At 12:47 PM 2/21/2011, Joshua Cude wrote:

On Mon, Feb 21, 2011 at 9:52 AM, Jed Rothwell <<mailto:jedrothw...@gmail.com>jedrothw...@gmail.com> wrote:

Cude has added that he is not "convinced that nuclear reactions in cold fusion experiments have produced measurable heat." From my point of view that puts him in the category of creationists who are not convinced of the evidence that the world is more than 6,000 years old, or that people did not ride on dinosaurs.


Points of view clearly differ. From my point of view, being convinced by flaky evidence like Rossi's puts you in the category of creationists, who believe in a young earth because of scripture. And I think the similarity favors my point of view.


Joshua, don't be distracted. You are now entering "You" territory, the exchange of accusations. You don't understand Jed's position on Rossi, he's not "convinced." He's aware of the problems and has documented them. He's examined some of them and has rejected some alternative explanations.

From what I've seen, there are only two likely explanations of the Rossi demo: he's got a genuine nuclear reaction going, or he's got a sophisticated fraud going. And, frankly, I can't tell the difference.

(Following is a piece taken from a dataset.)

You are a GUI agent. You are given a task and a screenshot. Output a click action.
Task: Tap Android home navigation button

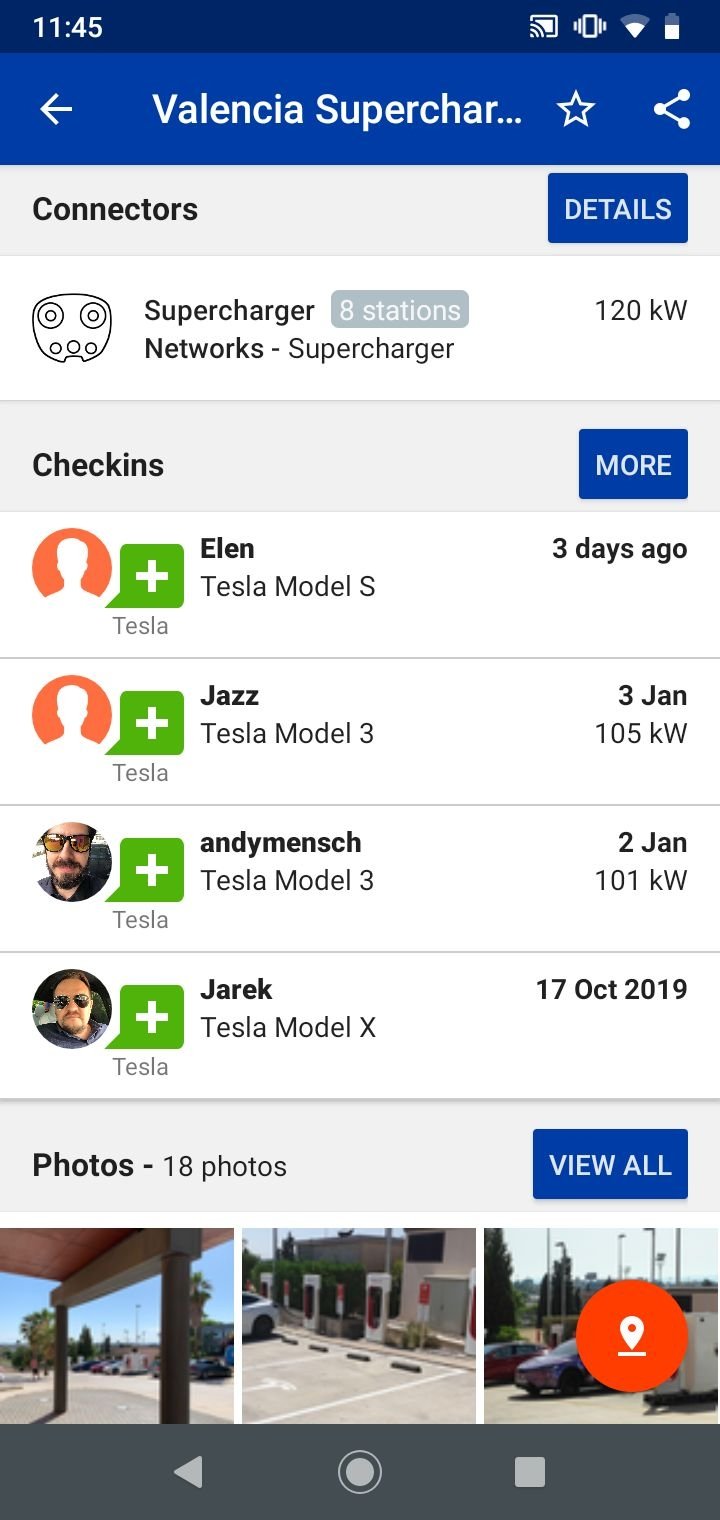360,1472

Can you? How?

In both cold fusion and creationism, you have a small group of fringe "scientists" who adopt an idea in which they have important self-interest, and try desperately to prove its reality.

That's a political description, polemic. Every researcher has "self-interest" in their field of research. "Desperately" doesn't describe the mental state of cold fusion researchers today. They aren't trying to prove that it's real. That happened years ago. You may not agree, but I'm telling you how they think. Do you know how they think? How? Have you talked with them?

You've missed something huge. Cold fusion is now routinely accepted as a reality by the peer reviewers at mainstream publications, and it is the purely skeptical view that is being rejected. There may be a "small group of scientists" -- you put scientists in quotes as if they are not scientists, though these are scientists by every definition of the word, including general recognition (Setting aside a few relative amateurs) -- but the real issue is the collection of peer reviewers at mainstream publications. We could toss in the 18 experts of the 2004 U.S. DoE panel, though that was a review far shallower than the normal peer-review process at a mainstream publication. Those experts *unanimously* favored further research and publication, which is entirely contradictory to your confident assertion that it is only "fringe 'scientists'" who are "desperately tryingto prove it's real."

If you examine what's being published, you don't find an attempt to prove it's real, not lately, anyway. You find, in primary research, reports of phenomena that imply reality, discussion of possible explanations that assume CF is possible, etc. In secondary reviews, and there have been nineteen published since 2005, you find acceptance of the phenomenon as a reality. The latest is Storms (2010) published in Naturwissenschaften, "Status of cld fusion (2010)." That review now represents what mainstream reviewers will accept. The review does not contradict former reviews of the field, rather it confirms and extends them. I.e., say, in the early 1990s, there was a review that concluded that neutron radiation was far, far below that expected from d-d fusion, setting an upper limit. Storms confirms that neutron radiation is almost entirely absent.

There were many negative replications published. Later work shows that those replication attemps could be expected to fail to find anything, because they did not, in fact, replicate, they did not reach the apparently necessary 90% loading. At that time, 70% was considered to be about the maximum attainable. To go above that took special techniques that the replicators did not know and understand.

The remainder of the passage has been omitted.